Provided text:

Later the same day in town at dusk a large south-sea islander turned around in front of me and startled me with a loud broad ‘Bula!’

I reasoned at the time that my thrill at leaving for Fiji must’ve somehow ‘reached’ these people. Yet, if it did, it was neither eye contact nor intention that triggered it. At the library I eventually settled on three slim books for the trip: Koestler’s Roots of Coincidence, Peter Handke’s Across and Dashiel Hammett’s Woman in the Dark.

The next morning Lil and I linked up at the airport as planned. We sat safely strapped to our seats and taxied down the tarmac and took off just before noon. Up in the air we were told we’d land in Nandi at 5.45 pm local time and that the temperature would be about 28 degrees. Beyond that, I assured myself, I’d carried aboard no expectations at all.

I studied the Fijian cabin crew as they filed by our seats. Their faces seemed to have an elusive other-worldliness about them and I imagined in some I could see a wash of other races – piercing green eyes, lighter hair or an aquiline, Indian nose. One by one they floated down the aisle giving clarity to the air – their perfect skin and pearl teeth glowing like holograms far removed from the fierce fixed photos I’d stared at in books.

Data records:
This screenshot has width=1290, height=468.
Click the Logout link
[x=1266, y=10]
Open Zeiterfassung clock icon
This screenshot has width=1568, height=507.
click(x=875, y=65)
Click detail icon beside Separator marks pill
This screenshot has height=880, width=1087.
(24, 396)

Exercise instructions:
1) Answer the following questions using the account of the trip to Fiji.
(a) What greeting did the south-sea islander call out in town at dusk?
(b) Which three books were chosen at the library for the trip?
(c) At what local time was the plane expected to land in Nandi, and what temperature was forecast?
2) Continue the account of the trip to Fiji, beginning after its final sentence.

Answer list:
1)
(a) "Bula!"
(b) Koestler's Roots of Coincidence, Peter Handke's Across and Dashiel Hammett's Woman in the Dark.
(c) 5.45 pm, with a temperature of about 28 degrees.

2)
When a steward approached my seat I asked about lunch, worried I hadn’t registered as a vegetarian at reservation stage. I was relieved when he slid a purple pen from his breast pocket and wrote a neat ‘V’ on his finger next to my seat-number ‘93’. He then thanked me and returned to his other duties of flight and as he glided off down the aisle I sat transfixed by his finger set apart in his hand with its tiny mark: a brand-new purple tattoo tracing lines in the air as he reached to adjust some other passenger’s overhead light.

Then suddenly, silently, in unison all throughout the cabin, screens flickered to life. For seconds the whole capsule was bathed in boxes of blue light, which soon gave way to the words ‘Spirit of Fiji’ as a camera skimmed low over a procession of islands and an old man’s deep voice said ‘In the beginning there was the land. It’s all you can see. It’s all you cannot see’.

The scenes dissolved into a silhouette of a chief holding a club. I was struck by the power of the image – the full grass skirt, the wide helmet of hair and the dark shining eyes behind the stripe of a black Zorro mask. The segment continued as warriors with fire-sticks ran on the edge of an ocean in slow motion. In the background drums boomed, women in tapa cloth chanted and tribes of fierce men screamed blood-curdling cries.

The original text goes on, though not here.